[Pixel coordinate grounding data]

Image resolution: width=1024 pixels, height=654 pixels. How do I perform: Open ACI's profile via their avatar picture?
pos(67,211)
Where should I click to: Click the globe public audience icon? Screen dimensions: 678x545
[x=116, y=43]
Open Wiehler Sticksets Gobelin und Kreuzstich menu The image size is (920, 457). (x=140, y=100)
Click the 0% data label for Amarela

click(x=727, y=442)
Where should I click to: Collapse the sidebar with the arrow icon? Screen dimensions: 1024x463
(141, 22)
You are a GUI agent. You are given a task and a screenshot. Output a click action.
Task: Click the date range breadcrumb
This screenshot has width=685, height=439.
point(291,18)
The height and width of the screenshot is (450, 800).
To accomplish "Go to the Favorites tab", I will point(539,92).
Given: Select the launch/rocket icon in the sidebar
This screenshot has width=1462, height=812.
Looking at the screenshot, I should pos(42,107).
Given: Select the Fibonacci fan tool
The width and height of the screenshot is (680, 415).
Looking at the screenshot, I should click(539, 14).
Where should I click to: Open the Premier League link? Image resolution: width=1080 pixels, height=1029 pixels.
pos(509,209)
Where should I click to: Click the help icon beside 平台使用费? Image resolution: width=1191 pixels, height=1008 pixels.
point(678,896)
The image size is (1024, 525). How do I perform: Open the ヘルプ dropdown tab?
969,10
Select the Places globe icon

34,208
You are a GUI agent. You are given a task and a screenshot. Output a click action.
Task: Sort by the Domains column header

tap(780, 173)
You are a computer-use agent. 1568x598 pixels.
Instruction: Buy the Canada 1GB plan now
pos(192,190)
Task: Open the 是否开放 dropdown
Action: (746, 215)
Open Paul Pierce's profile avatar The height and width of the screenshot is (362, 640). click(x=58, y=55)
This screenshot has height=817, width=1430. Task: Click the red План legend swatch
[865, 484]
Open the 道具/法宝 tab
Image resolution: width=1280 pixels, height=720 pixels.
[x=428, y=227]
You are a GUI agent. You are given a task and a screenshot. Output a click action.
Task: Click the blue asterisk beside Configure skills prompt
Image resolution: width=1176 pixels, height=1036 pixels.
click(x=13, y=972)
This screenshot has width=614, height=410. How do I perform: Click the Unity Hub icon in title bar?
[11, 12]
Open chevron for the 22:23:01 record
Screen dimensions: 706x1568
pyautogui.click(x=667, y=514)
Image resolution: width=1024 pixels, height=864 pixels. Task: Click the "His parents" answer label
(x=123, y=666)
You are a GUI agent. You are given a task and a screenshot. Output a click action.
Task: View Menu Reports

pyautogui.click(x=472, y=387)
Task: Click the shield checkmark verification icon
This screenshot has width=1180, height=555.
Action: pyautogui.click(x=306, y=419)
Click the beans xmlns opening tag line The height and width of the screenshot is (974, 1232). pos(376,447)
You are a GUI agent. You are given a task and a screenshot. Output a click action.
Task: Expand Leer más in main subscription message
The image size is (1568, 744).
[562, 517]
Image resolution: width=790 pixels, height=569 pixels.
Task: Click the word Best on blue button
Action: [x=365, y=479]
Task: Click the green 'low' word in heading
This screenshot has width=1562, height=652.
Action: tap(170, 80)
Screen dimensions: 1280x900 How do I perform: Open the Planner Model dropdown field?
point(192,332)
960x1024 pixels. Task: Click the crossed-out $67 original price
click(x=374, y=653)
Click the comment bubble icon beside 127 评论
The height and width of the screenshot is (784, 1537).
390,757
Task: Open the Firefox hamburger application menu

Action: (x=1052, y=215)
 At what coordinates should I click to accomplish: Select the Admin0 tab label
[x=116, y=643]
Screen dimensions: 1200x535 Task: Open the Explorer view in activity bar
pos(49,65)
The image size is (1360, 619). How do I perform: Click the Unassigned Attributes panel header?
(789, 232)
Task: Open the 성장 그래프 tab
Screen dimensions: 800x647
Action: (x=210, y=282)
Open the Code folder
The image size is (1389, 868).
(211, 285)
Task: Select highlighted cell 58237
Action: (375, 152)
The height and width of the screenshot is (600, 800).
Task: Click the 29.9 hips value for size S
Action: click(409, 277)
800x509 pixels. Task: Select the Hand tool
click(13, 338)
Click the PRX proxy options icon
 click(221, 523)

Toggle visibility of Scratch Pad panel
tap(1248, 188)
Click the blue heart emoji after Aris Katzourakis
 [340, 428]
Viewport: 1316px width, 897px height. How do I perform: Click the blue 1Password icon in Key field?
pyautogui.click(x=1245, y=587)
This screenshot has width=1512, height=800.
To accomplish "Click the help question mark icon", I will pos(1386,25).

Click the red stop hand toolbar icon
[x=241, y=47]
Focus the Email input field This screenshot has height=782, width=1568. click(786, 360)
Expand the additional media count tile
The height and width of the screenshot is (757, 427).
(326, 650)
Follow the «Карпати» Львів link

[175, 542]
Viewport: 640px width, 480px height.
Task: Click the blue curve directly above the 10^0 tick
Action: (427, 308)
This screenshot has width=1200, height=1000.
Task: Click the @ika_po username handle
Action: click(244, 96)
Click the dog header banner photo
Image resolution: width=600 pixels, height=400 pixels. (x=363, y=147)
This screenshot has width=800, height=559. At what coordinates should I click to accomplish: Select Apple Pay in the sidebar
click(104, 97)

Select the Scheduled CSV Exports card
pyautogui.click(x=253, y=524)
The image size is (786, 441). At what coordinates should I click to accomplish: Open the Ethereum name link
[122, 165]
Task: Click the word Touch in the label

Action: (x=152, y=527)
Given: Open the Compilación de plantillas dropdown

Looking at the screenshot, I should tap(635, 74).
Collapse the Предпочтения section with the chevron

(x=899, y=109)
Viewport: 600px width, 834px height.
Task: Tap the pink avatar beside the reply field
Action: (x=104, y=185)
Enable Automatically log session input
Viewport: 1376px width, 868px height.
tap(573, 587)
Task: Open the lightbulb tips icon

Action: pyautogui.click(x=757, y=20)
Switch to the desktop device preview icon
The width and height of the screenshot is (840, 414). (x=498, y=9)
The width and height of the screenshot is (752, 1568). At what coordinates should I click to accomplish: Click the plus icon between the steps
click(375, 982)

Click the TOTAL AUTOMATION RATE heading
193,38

## Work to complete
So that nothing differs from the original, transcribe all of the records above.

## Expected output
Image resolution: width=1024 pixels, height=654 pixels. How do I perform: Open ACI's profile via their avatar picture?
pos(67,211)
Where should I click to: Click the globe public audience icon? Screen dimensions: 678x545
[x=116, y=43]
Open Wiehler Sticksets Gobelin und Kreuzstich menu The image size is (920, 457). (x=140, y=100)
Click the 0% data label for Amarela

click(x=727, y=442)
Where should I click to: Collapse the sidebar with the arrow icon? Screen dimensions: 1024x463
(141, 22)
You are a GUI agent. You are given a task and a screenshot. Output a click action.
Task: Click the date range breadcrumb
This screenshot has width=685, height=439.
point(291,18)
The height and width of the screenshot is (450, 800).
To accomplish "Go to the Favorites tab", I will point(539,92).
Given: Select the launch/rocket icon in the sidebar
This screenshot has width=1462, height=812.
Looking at the screenshot, I should pos(42,107).
Given: Select the Fibonacci fan tool
The width and height of the screenshot is (680, 415).
Looking at the screenshot, I should click(539, 14).
Where should I click to: Open the Premier League link? Image resolution: width=1080 pixels, height=1029 pixels.
pos(509,209)
Where should I click to: Click the help icon beside 平台使用费? Image resolution: width=1191 pixels, height=1008 pixels.
point(678,896)
The image size is (1024, 525). How do I perform: Open the ヘルプ dropdown tab?
969,10
Select the Places globe icon

34,208
You are a GUI agent. You are given a task and a screenshot. Output a click action.
Task: Sort by the Domains column header

tap(780, 173)
You are a computer-use agent. 1568x598 pixels.
Instruction: Buy the Canada 1GB plan now
pos(192,190)
Task: Open the 是否开放 dropdown
Action: (746, 215)
Open Paul Pierce's profile avatar The height and width of the screenshot is (362, 640). click(x=58, y=55)
This screenshot has height=817, width=1430. Task: Click the red План legend swatch
[865, 484]
Open the 道具/法宝 tab
Image resolution: width=1280 pixels, height=720 pixels.
[x=428, y=227]
You are a GUI agent. You are given a task and a screenshot. Output a click action.
Task: Click the blue asterisk beside Configure skills prompt
Image resolution: width=1176 pixels, height=1036 pixels.
click(x=13, y=972)
This screenshot has width=614, height=410. How do I perform: Click the Unity Hub icon in title bar?
[11, 12]
Open chevron for the 22:23:01 record
Screen dimensions: 706x1568
pyautogui.click(x=667, y=514)
Image resolution: width=1024 pixels, height=864 pixels. Task: Click the "His parents" answer label
(x=123, y=666)
You are a GUI agent. You are given a task and a screenshot. Output a click action.
Task: View Menu Reports

pyautogui.click(x=472, y=387)
Task: Click the shield checkmark verification icon
This screenshot has width=1180, height=555.
Action: pyautogui.click(x=306, y=419)
Click the beans xmlns opening tag line The height and width of the screenshot is (974, 1232). pos(376,447)
You are a GUI agent. You are given a task and a screenshot. Output a click action.
Task: Expand Leer más in main subscription message
The image size is (1568, 744).
[562, 517]
Image resolution: width=790 pixels, height=569 pixels.
Task: Click the word Best on blue button
Action: [x=365, y=479]
Task: Click the green 'low' word in heading
This screenshot has width=1562, height=652.
Action: tap(170, 80)
Screen dimensions: 1280x900 How do I perform: Open the Planner Model dropdown field?
point(192,332)
960x1024 pixels. Task: Click the crossed-out $67 original price
click(x=374, y=653)
Click the comment bubble icon beside 127 评论
The height and width of the screenshot is (784, 1537).
390,757
Task: Open the Firefox hamburger application menu

Action: (x=1052, y=215)
 At what coordinates should I click to accomplish: Select the Admin0 tab label
[x=116, y=643]
Screen dimensions: 1200x535 Task: Open the Explorer view in activity bar
pos(49,65)
The image size is (1360, 619). How do I perform: Click the Unassigned Attributes panel header?
(789, 232)
Task: Open the 성장 그래프 tab
Screen dimensions: 800x647
Action: (x=210, y=282)
Open the Code folder
The image size is (1389, 868).
(211, 285)
Task: Select highlighted cell 58237
Action: (375, 152)
The height and width of the screenshot is (600, 800).
Task: Click the 29.9 hips value for size S
Action: click(409, 277)
800x509 pixels. Task: Select the Hand tool
click(13, 338)
Click the PRX proxy options icon
 click(221, 523)

Toggle visibility of Scratch Pad panel
tap(1248, 188)
Click the blue heart emoji after Aris Katzourakis
 [340, 428]
Viewport: 1316px width, 897px height. How do I perform: Click the blue 1Password icon in Key field?
pyautogui.click(x=1245, y=587)
This screenshot has width=1512, height=800.
To accomplish "Click the help question mark icon", I will pos(1386,25).

Click the red stop hand toolbar icon
[x=241, y=47]
Focus the Email input field This screenshot has height=782, width=1568. click(786, 360)
Expand the additional media count tile
The height and width of the screenshot is (757, 427).
(326, 650)
Follow the «Карпати» Львів link

[175, 542]
Viewport: 640px width, 480px height.
Task: Click the blue curve directly above the 10^0 tick
Action: (427, 308)
This screenshot has width=1200, height=1000.
Task: Click the @ika_po username handle
Action: click(244, 96)
Click the dog header banner photo
Image resolution: width=600 pixels, height=400 pixels. (x=363, y=147)
This screenshot has width=800, height=559. At what coordinates should I click to accomplish: Select Apple Pay in the sidebar
click(104, 97)

Select the Scheduled CSV Exports card
pyautogui.click(x=253, y=524)
The image size is (786, 441). At what coordinates should I click to accomplish: Open the Ethereum name link
[122, 165]
Task: Click the word Touch in the label

Action: (x=152, y=527)
Given: Open the Compilación de plantillas dropdown

Looking at the screenshot, I should tap(635, 74).
Collapse the Предпочтения section with the chevron

(x=899, y=109)
Viewport: 600px width, 834px height.
Task: Tap the pink avatar beside the reply field
Action: (x=104, y=185)
Enable Automatically log session input
Viewport: 1376px width, 868px height.
tap(573, 587)
Task: Open the lightbulb tips icon

Action: pyautogui.click(x=757, y=20)
Switch to the desktop device preview icon
The width and height of the screenshot is (840, 414). (x=498, y=9)
The width and height of the screenshot is (752, 1568). At what coordinates should I click to accomplish: Click the plus icon between the steps
click(375, 982)

Click the TOTAL AUTOMATION RATE heading
193,38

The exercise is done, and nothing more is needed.